In 2010, Jersey Zoo undertook a project to reintroduce birds that once populated the island's clifftops, but have long disappeared. The red-billed chough is the first focus of the programme. There are also plans to do something similar with the yellowhammer should the project prove successful. The red-billed chough became extinct on Jersey in the nineteenth century, but they have once again returned. Jersey Zoo has joined a breeding programme and so a group are being kept there to form a captive colony, with hope to establish a free flying colony on Jersey's north coast.

==Operations overseas==
Although no longer located in Jersey, conservation of Pygmy hogs is still monitored by Jersey Zoo in Assam, India and other locations. During 2008 some pygmy hogs were released into the wild in Assam, early reports show good progress with the species.

There has been some success in Grand Cayman with the blue iguana. Working alongside local authorities the iguana is being saved from extinction. It shows what can be done. In 2008 the project suffered a drawback when intruders broke into the complex and killed numerous iguanas, including juveniles and expecting females.
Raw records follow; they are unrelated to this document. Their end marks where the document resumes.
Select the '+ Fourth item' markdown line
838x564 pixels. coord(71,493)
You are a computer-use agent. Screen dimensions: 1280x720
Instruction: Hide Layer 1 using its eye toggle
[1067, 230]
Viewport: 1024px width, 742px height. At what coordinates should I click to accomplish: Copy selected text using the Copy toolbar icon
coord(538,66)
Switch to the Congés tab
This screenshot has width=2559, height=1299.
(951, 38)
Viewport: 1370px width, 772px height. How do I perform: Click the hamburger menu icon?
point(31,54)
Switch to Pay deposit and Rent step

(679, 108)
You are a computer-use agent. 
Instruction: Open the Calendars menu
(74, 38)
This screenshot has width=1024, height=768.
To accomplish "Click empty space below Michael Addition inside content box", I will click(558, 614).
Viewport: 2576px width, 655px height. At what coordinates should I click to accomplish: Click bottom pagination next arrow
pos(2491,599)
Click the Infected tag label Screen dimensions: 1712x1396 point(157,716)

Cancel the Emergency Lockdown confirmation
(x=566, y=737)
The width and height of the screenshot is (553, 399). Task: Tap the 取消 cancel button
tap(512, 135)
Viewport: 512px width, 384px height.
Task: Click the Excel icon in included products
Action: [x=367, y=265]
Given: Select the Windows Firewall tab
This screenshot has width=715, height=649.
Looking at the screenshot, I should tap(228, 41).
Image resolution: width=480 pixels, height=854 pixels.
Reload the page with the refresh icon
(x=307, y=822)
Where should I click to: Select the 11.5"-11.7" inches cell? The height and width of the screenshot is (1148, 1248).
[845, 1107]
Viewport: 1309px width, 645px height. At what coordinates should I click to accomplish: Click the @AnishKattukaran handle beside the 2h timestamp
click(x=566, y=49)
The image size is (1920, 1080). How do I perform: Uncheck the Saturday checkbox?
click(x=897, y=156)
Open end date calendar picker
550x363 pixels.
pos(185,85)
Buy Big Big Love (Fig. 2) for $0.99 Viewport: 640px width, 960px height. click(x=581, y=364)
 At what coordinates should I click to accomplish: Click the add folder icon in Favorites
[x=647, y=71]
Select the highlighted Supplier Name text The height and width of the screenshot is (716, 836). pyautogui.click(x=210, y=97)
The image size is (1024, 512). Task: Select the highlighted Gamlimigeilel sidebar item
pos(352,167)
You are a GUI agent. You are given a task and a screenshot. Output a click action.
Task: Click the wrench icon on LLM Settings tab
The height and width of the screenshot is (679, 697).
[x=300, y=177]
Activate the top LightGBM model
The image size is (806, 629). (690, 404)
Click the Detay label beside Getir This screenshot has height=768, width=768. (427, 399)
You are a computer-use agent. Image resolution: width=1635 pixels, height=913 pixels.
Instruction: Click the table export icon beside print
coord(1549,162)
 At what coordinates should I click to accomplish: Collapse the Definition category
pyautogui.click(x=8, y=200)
The Madagascar pochard was previously thought extinct, though was rediscovered when looking for something else. Jersey Zoo have recently teamed up with Madagascar to help research and study the species. With scouts unable to locate more individuals, it has become a possibility that experts will have to bring the survivors back to Jersey, using expertise from the Madagascar teal and Meller's duck to help the duck get back from the brink.

In 1995 the Antiguan racer was dubbed the world's rarest snake. More recently the species have been relocated back to Antigua on some islands where they are free from predators and pests.

==Durrell Wildlife Camp==
Work began on the Durrell Wildlife Camp in early 2012, which will allow the park to sell lodging and services to visitors.

A wooded copse to the west of Les Augrès Manor has been landscaped to provide a nine-metre-square level wooden deck roughly every seven metres. These decks will house twelve geodesic dome-shaped, semi permanent tent structures and a separate shower and toilet cubicle for each. A further two platforms will house a communal structure and a pod for health and beauty treatments.